Can you arrange the records from the line containing "Sport & Fitness (371, 1504)" through the line containing "Theatres & Concert Halls (92, 1541)" as a numbered list, leaving out any blank lines?

*THE RECORDS*.
- - -

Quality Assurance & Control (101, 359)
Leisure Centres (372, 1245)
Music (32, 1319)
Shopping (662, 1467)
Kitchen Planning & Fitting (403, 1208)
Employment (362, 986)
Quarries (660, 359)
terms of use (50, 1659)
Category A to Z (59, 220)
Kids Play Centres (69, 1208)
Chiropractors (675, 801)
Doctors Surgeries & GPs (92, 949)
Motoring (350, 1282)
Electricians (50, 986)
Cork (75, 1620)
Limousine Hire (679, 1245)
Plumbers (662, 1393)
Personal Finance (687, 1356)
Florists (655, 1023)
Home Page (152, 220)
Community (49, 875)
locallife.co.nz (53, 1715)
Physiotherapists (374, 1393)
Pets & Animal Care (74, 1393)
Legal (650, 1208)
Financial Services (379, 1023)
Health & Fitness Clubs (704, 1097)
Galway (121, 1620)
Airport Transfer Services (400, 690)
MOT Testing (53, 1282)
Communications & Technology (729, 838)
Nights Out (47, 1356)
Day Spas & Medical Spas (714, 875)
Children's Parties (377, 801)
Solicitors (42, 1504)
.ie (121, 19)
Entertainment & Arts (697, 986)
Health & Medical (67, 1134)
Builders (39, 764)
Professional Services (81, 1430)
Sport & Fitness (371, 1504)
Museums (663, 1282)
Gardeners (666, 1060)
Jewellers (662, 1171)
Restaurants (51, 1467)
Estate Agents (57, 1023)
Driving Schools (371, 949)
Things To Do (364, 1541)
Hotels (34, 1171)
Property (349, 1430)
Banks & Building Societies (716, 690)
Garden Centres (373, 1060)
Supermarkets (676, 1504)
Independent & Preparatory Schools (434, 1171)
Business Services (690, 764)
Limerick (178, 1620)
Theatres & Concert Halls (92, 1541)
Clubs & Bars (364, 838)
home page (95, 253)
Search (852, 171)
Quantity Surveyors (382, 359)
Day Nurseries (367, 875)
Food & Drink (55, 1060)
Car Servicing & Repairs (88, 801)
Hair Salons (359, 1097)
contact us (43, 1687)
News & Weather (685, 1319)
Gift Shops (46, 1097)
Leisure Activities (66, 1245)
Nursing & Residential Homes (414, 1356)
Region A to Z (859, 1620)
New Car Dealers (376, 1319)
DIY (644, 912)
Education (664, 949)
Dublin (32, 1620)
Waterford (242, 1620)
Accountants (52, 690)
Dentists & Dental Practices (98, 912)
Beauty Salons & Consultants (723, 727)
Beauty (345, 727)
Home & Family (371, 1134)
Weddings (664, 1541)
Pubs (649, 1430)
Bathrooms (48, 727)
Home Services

- - -

*EXPECTED OUTPUT*.
1. Sport & Fitness (371, 1504)
2. Museums (663, 1282)
3. Gardeners (666, 1060)
4. Jewellers (662, 1171)
5. Restaurants (51, 1467)
6. Estate Agents (57, 1023)
7. Driving Schools (371, 949)
8. Things To Do (364, 1541)
9. Hotels (34, 1171)
10. Property (349, 1430)
11. Banks & Building Societies (716, 690)
12. Garden Centres (373, 1060)
13. Supermarkets (676, 1504)
14. Independent & Preparatory Schools (434, 1171)
15. Business Services (690, 764)
16. Limerick (178, 1620)
17. Theatres & Concert Halls (92, 1541)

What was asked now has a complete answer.